(Passage for review)
######
I show several student models of higher scoring essays and teach students how to read the AP Writing Rubric. Then, in round robin style, students assess their own essays and at least three of their peers. I remind students not to be “nice” to their friends and give a score that’s undeserved. This will not help anyone master the skills necessary for the AP exam. Rarely do students give themselves or their peers scores higher than I would.

My students also write process papers. For AP reading workshop students choose a book from my short list. After reading and discussing the books with their Book Clubs, students have to write an essay that argues some topic from the book. I model how to structure an essay. I model how to write an engaging introduction. I model how to imbed quotes and how to write direct and indirect citations. I model everything I want to see in this type of writing.

I allow several weeks in my agenda to take these papers through the writing process, and students do most of the work outside of class (not so with my 9th graders).

  • Day one students generate thesis statements, and we critique, re-write, and re-critique.
  • Day two students bring drafts that we read and evaluate in small groups. (I have to teach them that a draft is a finished piece that they are ready to get feedback on–not a quickwrite. So many students type up their rough draft and call in good. This makes me crazy! And I tell them that I will not read their first draft unless they come before or after school or during lunch. They must work on their craft before I will spend my time reading it.)
  • Day three students bring another draft that we read and evaluate again. Sometimes, depending on where my kids are in terms of producing a good piece, I will take these up and provide editing on the first page. Never more than the first page!
  • Day four students turn in their polished papers. I score them holistically on a rubric that aligns with the AP Writing one, or if it’s my 9th graders, I score them on the appropriate STAAR writing rubric.

My freshmen students need a much more hand holding, and we do a lot of writing on lined yellow paper. Most often, especially at the first of the year, they get to choose their own topics. However, I have to give them a lot more structure because on the new Texas state test. 9th graders have to write two essays (about 300 words each): a literary essay, which is an engaging story, and an expository essay, which explains their thinking about a given prompt. Students use the yellow paper to draft during class. I wander the room, answering questions and keeping kids on task. I also try to write an essay every time I ask students to do so. I use these essays as mentor texts in addition to mentor texts I find by professional authors.
######
(Extracted material)
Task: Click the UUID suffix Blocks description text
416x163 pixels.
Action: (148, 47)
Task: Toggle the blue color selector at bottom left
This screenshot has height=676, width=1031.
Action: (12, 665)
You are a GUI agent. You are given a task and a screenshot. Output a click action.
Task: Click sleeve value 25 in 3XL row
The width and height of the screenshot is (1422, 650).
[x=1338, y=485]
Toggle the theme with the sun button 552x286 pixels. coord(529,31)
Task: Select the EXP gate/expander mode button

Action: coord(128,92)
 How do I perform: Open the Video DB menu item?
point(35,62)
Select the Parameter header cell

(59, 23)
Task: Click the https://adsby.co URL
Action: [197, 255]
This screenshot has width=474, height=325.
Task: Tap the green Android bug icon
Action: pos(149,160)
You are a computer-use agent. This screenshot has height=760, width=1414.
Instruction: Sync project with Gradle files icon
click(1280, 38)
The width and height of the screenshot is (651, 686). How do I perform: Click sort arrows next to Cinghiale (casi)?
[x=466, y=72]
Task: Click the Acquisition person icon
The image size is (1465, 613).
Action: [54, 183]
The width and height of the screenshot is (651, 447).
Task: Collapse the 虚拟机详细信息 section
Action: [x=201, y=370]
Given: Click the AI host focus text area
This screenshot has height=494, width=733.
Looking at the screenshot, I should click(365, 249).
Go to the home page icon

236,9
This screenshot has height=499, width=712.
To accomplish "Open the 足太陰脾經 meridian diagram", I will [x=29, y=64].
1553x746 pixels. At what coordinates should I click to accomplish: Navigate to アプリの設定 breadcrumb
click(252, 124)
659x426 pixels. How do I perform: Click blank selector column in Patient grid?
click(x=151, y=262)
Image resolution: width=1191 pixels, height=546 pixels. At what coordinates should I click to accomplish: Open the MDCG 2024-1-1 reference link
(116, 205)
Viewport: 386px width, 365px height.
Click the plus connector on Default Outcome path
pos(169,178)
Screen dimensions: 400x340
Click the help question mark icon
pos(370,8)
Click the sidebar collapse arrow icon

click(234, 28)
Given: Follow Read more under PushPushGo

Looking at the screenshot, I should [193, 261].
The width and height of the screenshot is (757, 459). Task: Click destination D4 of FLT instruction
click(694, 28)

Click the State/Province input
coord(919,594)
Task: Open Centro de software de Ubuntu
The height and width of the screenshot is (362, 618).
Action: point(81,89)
######
(Assigned task 1)
Echo the passage about teaching essay writing from "I allow several" to "time reading it.)".
(Assigned task 2)
In the passage about teaching essay writing, about how long is each of the two essays that 9th graders must write on the new Texas state test?
(Assigned task 3)
Go on with the passage about teaching essay writing from the point where it stops.
The data above comes from a separate source.

(Expected output 1)
I allow several weeks in my agenda to take these papers through the writing process, and students do most of the work outside of class (not so with my 9th graders).

  • Day one students generate thesis statements, and we critique, re-write, and re-critique.
  • Day two students bring drafts that we read and evaluate in small groups. (I have to teach them that a draft is a finished piece that they are ready to get feedback on–not a quickwrite. So many students type up their rough draft and call in good. This makes me crazy! And I tell them that I will not read their first draft unless they come before or after school or during lunch. They must work on their craft before I will spend my time reading it.)

(Expected output 2)
About 300 words each.

(Expected output 3)
Usually I begin class with some kind of mini-lesson if students are in the middle of drafting. I might show students a paragraph with a description that uses sensory imagery and instruct them to add some description in their own writing. Or, I might teach introductory clauses and have students revise a sentence to include one or two or three. This way I am able to get authentic instruction that my students need right there in the middle of their writing time. When I score these student papers, I specifically look for the skills I’ve explicitly taught. If I do it right, I will have read my students papers one or two times during their writing process, prior to them ever turning in their final draft.

Notice I said “if I do it right.” I rarely do it right. I am still learning to budget my time and get to every kid. I am still learning to get every kid to write. I am writing English I curriculum this summer, which I will use in the fall. I hope to get some of my challenges with my struggling students worked out as I focus more purposefully on the standards. I realized this year that while I am teaching writing as a process all the time, I am not necessarily targeting the standards that fit into the process. I am thinking about this a lot lately.

This is still my burning question:  how can I get kids who hate to read and write to participate in writing workshop so their writing improves and their voices are heard?

I am turning to the gurus as I research and think this summer. Jeff Anderson’s book 10 Things Every Writer Should Know has been an excellent start.